> BRIEF: If a line in the records contains the string "Toggle", show that line.

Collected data
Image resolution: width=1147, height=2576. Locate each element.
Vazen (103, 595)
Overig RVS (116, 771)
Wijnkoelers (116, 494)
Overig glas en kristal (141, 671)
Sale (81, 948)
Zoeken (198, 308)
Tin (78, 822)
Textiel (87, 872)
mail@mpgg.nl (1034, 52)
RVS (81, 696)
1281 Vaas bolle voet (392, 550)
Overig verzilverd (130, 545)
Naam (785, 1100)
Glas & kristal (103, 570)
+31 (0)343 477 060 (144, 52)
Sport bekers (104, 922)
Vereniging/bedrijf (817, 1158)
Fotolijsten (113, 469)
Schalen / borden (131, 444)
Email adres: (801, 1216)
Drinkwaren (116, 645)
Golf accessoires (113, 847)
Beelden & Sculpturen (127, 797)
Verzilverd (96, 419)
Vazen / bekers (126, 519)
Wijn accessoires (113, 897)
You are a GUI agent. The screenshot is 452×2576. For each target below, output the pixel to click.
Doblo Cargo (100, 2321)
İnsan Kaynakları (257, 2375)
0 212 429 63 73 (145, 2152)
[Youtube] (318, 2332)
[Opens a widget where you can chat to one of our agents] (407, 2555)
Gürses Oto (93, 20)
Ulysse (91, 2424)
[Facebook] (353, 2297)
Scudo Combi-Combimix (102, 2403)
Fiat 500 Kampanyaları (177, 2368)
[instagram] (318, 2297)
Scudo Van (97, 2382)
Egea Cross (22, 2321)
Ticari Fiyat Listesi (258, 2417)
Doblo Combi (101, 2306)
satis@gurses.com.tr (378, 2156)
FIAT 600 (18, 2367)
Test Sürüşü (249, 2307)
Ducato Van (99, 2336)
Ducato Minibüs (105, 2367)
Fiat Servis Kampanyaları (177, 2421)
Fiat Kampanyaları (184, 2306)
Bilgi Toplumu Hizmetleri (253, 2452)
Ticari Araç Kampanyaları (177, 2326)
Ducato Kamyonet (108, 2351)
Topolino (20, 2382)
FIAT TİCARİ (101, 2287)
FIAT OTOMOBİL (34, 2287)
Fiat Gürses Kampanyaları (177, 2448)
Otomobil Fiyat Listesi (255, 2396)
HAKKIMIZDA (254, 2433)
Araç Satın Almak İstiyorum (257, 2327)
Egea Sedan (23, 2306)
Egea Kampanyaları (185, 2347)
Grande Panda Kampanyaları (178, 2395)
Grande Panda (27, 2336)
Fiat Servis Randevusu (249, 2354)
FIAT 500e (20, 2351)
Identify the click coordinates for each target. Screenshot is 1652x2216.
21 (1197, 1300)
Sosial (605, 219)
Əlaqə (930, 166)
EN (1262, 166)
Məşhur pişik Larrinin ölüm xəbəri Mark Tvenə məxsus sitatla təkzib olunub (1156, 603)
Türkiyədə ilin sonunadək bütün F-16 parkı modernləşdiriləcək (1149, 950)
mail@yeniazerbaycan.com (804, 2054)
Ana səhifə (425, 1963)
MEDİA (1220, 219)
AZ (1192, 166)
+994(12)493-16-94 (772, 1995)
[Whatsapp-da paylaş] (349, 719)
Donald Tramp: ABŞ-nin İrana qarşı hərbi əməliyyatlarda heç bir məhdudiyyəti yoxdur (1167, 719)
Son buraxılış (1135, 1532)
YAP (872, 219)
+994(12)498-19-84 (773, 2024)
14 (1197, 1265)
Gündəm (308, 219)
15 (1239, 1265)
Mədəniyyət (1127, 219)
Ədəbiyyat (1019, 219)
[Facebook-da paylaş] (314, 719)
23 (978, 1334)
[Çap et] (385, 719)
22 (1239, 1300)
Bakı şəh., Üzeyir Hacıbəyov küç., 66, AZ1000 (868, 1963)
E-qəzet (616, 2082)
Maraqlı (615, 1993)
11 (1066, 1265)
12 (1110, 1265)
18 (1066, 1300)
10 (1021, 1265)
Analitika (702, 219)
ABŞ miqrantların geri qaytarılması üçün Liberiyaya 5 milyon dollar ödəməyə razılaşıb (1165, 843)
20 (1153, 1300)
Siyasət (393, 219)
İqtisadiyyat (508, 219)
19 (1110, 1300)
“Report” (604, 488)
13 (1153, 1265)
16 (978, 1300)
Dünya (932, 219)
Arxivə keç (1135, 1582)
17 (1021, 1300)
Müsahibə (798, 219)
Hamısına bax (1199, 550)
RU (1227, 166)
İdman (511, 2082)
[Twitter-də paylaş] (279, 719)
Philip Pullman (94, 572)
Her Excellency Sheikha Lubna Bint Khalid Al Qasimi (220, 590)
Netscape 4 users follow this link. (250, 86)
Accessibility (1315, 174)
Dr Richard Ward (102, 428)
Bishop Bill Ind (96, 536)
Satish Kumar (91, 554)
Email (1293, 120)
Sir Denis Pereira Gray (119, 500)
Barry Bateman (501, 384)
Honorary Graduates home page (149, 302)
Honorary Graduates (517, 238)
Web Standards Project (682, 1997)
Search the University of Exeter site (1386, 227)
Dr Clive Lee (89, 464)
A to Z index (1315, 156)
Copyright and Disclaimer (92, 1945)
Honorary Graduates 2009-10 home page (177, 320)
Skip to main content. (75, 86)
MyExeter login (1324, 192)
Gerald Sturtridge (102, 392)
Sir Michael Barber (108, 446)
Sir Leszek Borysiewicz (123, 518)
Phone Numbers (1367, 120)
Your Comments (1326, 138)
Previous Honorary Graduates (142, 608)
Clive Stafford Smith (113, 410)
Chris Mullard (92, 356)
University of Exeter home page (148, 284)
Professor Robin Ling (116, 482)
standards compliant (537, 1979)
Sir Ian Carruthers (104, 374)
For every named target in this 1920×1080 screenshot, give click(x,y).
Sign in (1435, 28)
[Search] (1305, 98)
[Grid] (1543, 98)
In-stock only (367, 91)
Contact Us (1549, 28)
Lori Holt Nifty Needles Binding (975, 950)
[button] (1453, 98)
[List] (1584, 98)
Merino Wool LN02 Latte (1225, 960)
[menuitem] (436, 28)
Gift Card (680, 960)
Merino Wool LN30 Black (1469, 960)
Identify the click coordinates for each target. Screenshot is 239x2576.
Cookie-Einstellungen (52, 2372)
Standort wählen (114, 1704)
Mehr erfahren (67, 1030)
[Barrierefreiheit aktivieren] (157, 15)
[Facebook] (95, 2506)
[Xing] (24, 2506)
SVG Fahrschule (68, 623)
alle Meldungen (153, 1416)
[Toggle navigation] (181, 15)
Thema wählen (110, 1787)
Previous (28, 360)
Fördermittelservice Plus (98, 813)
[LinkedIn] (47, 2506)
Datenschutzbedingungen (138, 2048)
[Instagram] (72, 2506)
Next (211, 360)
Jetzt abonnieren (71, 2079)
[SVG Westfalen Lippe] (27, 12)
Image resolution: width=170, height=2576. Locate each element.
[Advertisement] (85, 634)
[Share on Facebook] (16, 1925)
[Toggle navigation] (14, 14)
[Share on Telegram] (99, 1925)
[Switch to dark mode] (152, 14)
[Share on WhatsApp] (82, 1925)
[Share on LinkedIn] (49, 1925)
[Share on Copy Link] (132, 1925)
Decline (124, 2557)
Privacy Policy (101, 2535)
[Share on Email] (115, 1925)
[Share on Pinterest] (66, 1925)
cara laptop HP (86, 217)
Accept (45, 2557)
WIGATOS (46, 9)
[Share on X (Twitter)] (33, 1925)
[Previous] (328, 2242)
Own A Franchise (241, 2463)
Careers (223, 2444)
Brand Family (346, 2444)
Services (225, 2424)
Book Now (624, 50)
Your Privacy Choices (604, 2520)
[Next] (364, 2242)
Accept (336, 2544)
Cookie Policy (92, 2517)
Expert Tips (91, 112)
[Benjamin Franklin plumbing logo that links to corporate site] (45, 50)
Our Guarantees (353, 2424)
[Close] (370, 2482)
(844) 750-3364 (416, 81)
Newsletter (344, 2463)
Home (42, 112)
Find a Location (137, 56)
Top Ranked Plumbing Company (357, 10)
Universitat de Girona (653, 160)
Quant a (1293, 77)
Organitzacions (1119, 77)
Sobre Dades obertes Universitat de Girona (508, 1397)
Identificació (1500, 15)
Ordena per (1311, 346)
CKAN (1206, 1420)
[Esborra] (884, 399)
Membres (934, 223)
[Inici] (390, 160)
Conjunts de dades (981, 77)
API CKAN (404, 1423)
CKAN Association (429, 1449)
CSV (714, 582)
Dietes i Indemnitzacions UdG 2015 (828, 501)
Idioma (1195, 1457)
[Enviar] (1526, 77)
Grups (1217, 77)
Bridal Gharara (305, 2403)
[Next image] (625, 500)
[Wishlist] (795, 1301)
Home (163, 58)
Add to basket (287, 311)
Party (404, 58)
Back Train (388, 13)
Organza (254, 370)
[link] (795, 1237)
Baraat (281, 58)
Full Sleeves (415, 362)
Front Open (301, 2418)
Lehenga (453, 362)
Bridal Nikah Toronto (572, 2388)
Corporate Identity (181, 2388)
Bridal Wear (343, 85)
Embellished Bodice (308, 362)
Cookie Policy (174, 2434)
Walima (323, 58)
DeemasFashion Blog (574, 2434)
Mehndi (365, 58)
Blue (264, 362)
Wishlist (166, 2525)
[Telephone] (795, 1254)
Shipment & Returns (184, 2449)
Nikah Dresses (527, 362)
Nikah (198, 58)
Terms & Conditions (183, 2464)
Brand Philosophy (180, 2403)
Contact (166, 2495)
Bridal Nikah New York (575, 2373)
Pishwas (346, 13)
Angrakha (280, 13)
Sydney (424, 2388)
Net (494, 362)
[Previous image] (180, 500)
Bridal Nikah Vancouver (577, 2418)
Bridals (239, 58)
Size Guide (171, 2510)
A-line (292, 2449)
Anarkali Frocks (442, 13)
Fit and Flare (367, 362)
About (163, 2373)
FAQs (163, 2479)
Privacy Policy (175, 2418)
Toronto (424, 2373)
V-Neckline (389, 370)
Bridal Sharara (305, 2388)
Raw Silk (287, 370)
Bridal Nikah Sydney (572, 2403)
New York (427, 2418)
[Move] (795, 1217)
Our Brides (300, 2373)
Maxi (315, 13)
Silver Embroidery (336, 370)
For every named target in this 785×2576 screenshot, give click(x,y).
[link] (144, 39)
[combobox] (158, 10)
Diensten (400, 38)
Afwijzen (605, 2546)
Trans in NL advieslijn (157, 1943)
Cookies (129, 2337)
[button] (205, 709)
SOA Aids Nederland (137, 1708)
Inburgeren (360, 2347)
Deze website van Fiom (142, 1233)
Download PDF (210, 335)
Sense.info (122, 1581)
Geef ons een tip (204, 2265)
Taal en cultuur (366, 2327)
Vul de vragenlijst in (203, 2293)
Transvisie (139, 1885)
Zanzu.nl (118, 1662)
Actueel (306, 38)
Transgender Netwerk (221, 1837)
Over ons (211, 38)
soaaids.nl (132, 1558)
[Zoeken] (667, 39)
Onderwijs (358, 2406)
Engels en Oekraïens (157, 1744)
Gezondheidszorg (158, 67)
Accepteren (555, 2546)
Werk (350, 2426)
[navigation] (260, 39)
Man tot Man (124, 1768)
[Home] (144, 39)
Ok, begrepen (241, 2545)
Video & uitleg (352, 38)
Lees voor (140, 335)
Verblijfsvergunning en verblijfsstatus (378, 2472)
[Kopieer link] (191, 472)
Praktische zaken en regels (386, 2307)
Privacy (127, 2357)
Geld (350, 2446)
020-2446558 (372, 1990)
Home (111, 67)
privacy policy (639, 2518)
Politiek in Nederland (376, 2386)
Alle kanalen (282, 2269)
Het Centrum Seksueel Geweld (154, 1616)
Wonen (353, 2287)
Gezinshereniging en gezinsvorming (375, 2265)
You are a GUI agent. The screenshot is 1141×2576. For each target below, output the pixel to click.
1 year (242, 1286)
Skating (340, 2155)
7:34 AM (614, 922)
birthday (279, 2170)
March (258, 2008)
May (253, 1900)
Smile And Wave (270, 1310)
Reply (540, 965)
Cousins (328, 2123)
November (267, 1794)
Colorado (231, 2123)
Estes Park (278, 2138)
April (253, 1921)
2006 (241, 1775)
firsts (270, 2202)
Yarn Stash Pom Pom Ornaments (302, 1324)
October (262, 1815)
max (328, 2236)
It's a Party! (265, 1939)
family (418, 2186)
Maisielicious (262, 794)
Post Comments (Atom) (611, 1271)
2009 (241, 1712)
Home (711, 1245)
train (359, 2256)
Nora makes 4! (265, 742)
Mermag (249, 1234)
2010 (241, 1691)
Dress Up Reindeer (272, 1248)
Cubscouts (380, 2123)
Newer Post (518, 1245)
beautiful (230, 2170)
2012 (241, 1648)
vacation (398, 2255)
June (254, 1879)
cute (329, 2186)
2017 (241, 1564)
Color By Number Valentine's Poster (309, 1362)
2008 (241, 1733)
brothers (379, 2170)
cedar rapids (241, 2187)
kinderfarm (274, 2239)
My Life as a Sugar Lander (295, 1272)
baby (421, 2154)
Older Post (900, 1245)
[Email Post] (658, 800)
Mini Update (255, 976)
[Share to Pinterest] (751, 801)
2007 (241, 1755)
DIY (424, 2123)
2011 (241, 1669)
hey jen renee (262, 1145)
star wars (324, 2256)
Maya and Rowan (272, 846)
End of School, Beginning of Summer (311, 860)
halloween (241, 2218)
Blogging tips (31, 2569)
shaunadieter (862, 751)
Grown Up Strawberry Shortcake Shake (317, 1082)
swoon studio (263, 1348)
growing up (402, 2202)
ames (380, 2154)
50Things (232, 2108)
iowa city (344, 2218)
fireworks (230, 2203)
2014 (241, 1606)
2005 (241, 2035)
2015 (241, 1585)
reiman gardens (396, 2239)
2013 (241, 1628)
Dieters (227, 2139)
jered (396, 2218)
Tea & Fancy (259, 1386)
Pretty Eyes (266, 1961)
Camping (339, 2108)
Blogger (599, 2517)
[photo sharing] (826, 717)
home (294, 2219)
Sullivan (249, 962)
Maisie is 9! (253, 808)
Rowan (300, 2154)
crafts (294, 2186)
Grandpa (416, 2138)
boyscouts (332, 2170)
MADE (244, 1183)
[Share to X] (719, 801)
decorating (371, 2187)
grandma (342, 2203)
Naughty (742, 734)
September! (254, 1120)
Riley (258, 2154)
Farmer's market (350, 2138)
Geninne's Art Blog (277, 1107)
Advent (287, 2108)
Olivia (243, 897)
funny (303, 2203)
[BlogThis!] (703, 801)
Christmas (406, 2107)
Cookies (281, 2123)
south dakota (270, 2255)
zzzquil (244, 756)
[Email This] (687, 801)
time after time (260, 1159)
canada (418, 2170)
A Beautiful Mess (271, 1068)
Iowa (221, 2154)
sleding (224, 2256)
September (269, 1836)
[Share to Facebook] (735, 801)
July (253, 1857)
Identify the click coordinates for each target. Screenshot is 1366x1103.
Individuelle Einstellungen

> RESULT OF THIS EXERCISE:
[Toggle navigation] (181, 15)
[Toggle navigation] (14, 14)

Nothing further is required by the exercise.